● **Provided material**
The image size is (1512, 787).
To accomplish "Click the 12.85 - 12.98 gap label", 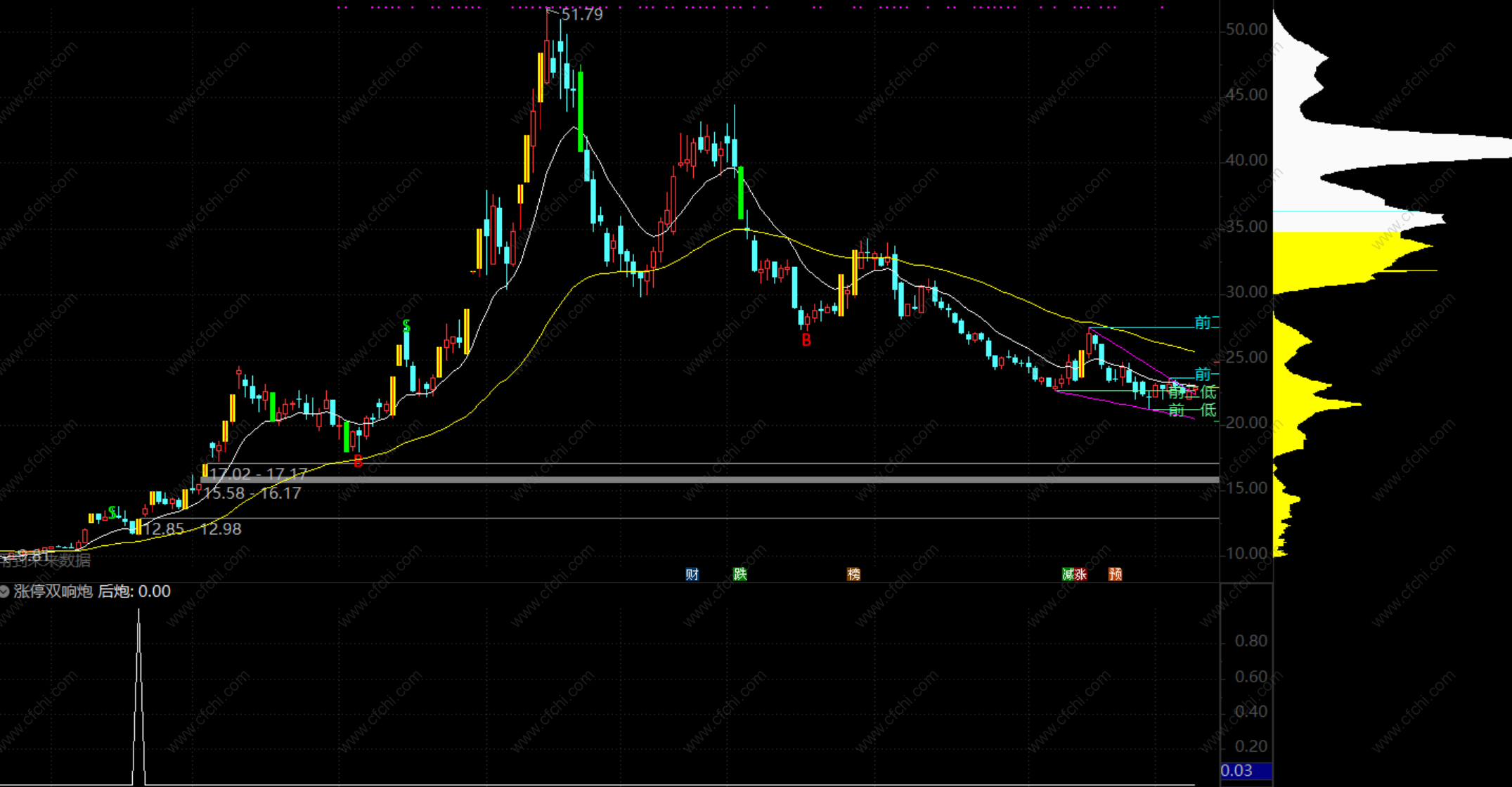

* * *

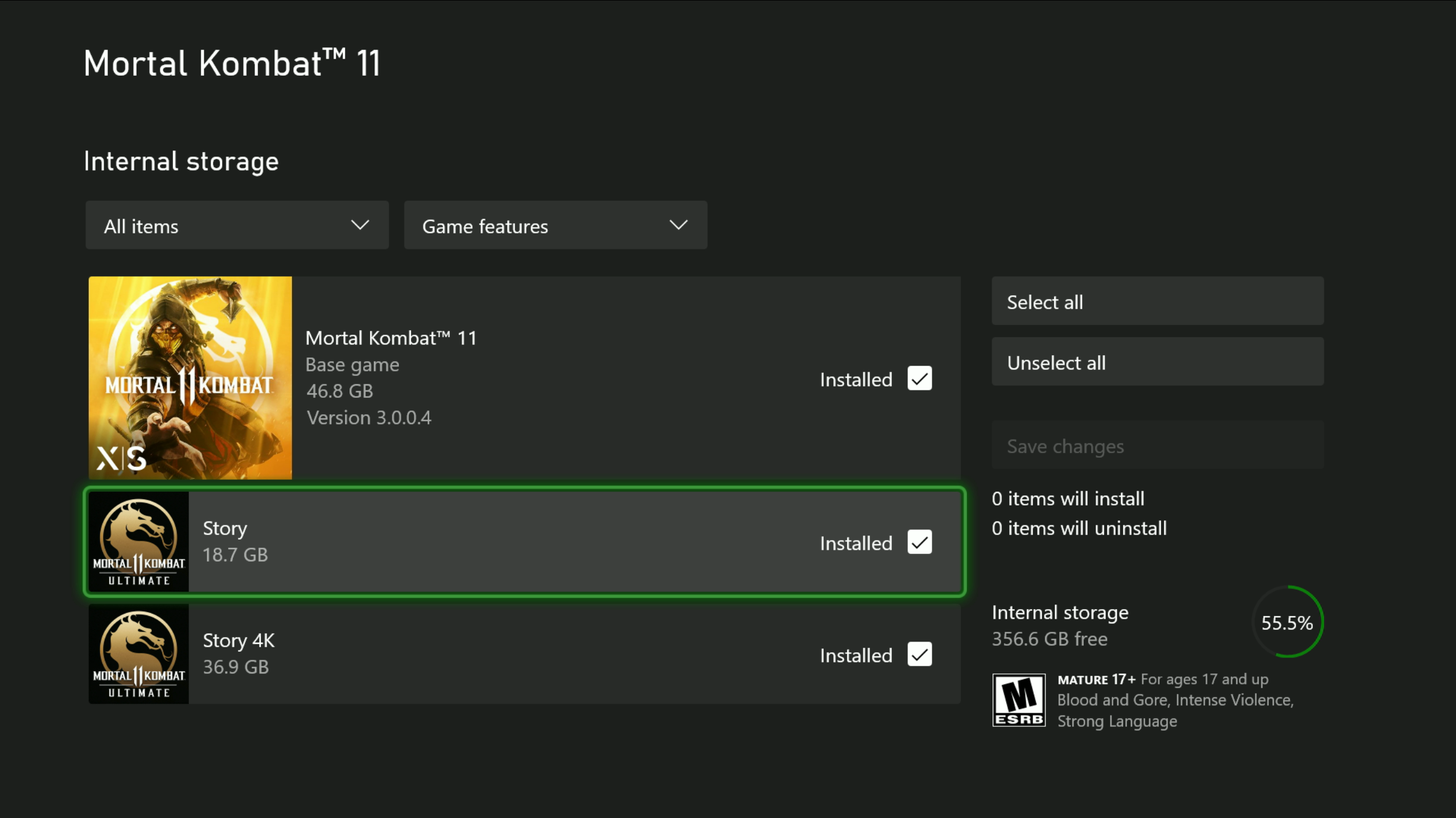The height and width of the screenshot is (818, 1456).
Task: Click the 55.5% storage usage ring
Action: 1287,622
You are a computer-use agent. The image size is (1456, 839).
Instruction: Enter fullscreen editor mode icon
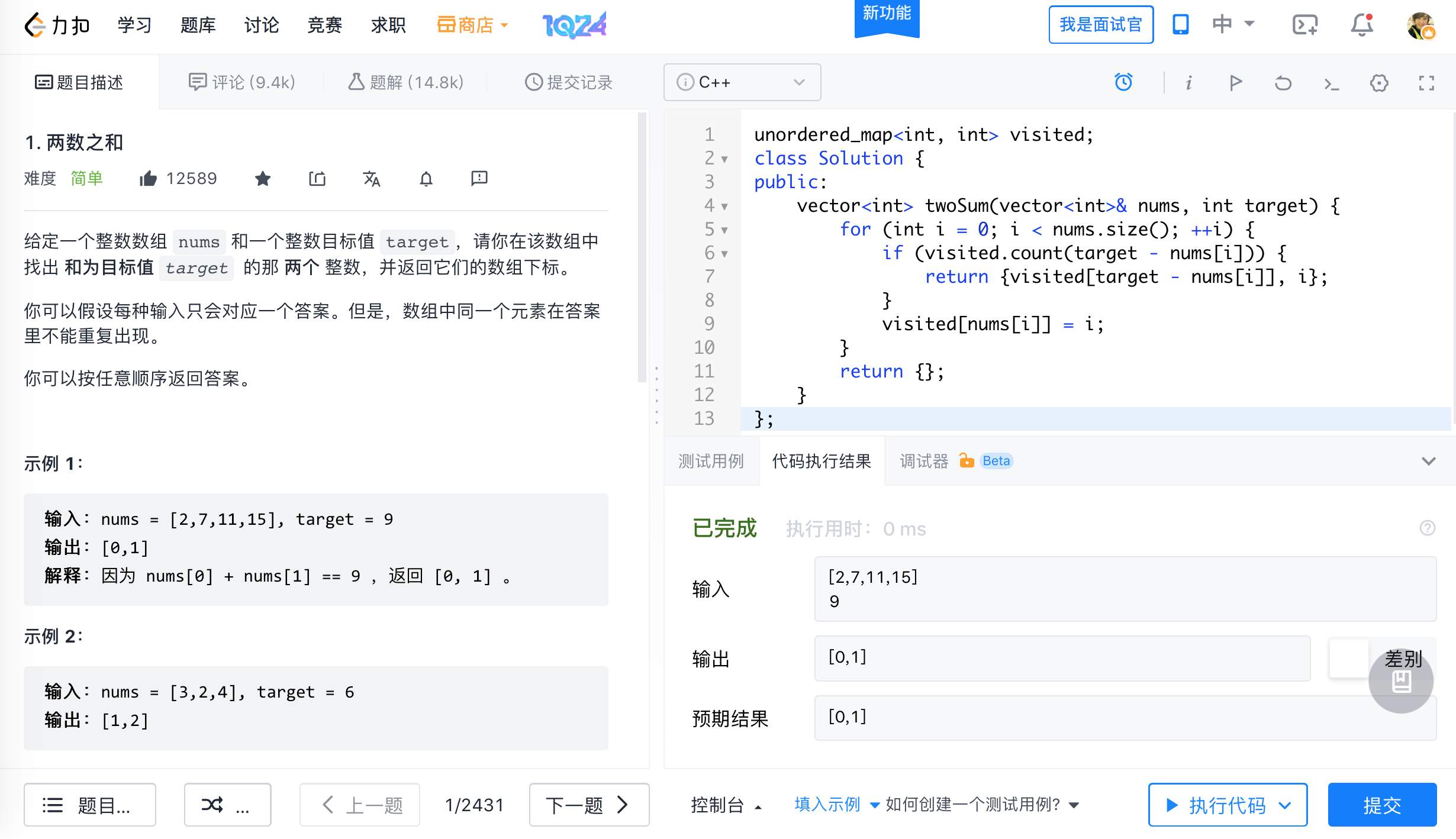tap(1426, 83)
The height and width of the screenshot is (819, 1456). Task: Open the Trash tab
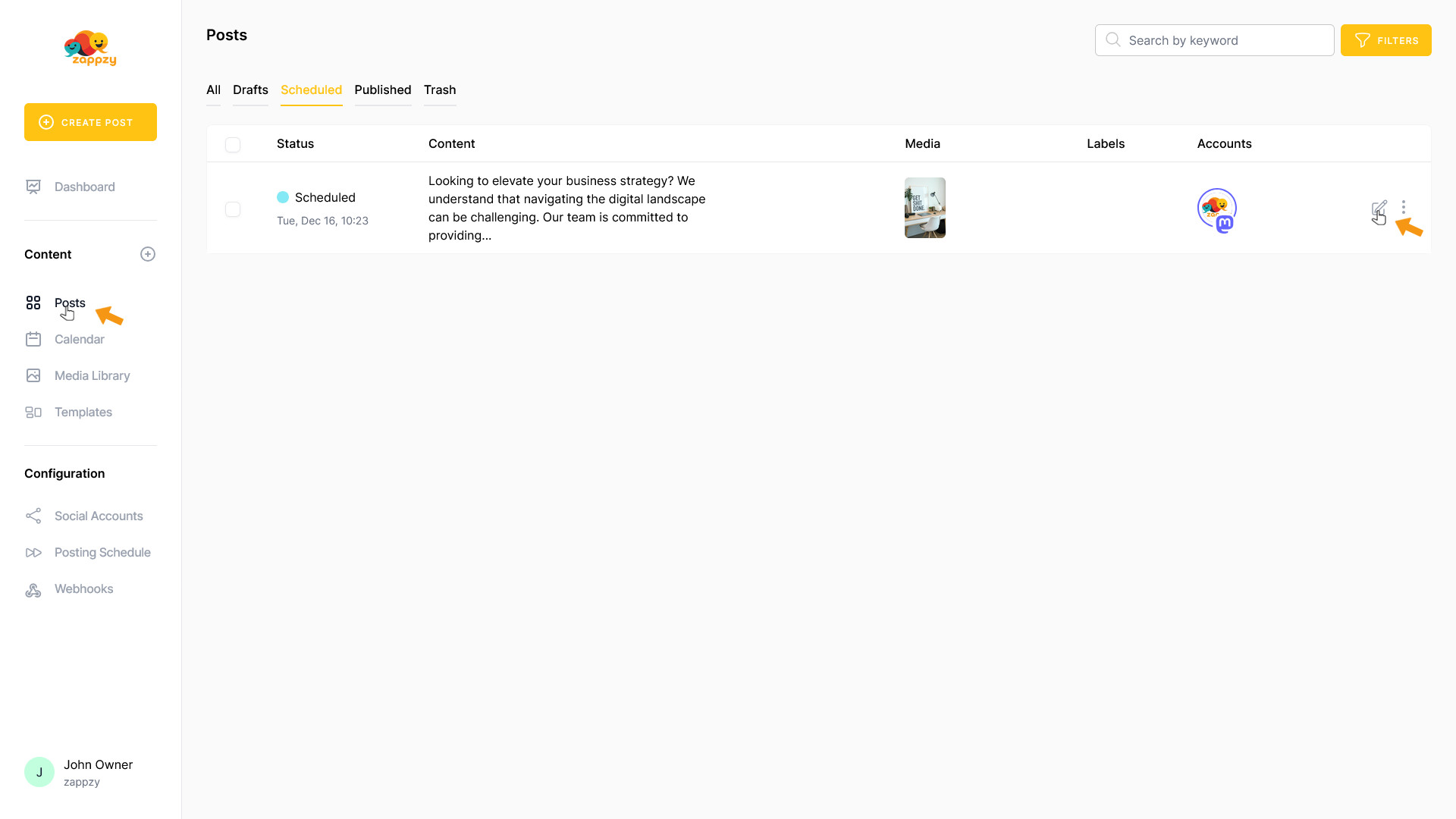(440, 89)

● **Task requirements**
Starting with the line above that holds "The image size is (1512, 787).", restate each line word for word up to and including the line that holds "12.85 - 12.98". Drop the pictures.

● **Answer space**
The image size is (1512, 787).
To accomplish "Click the 12.85 - 12.98 gap label", 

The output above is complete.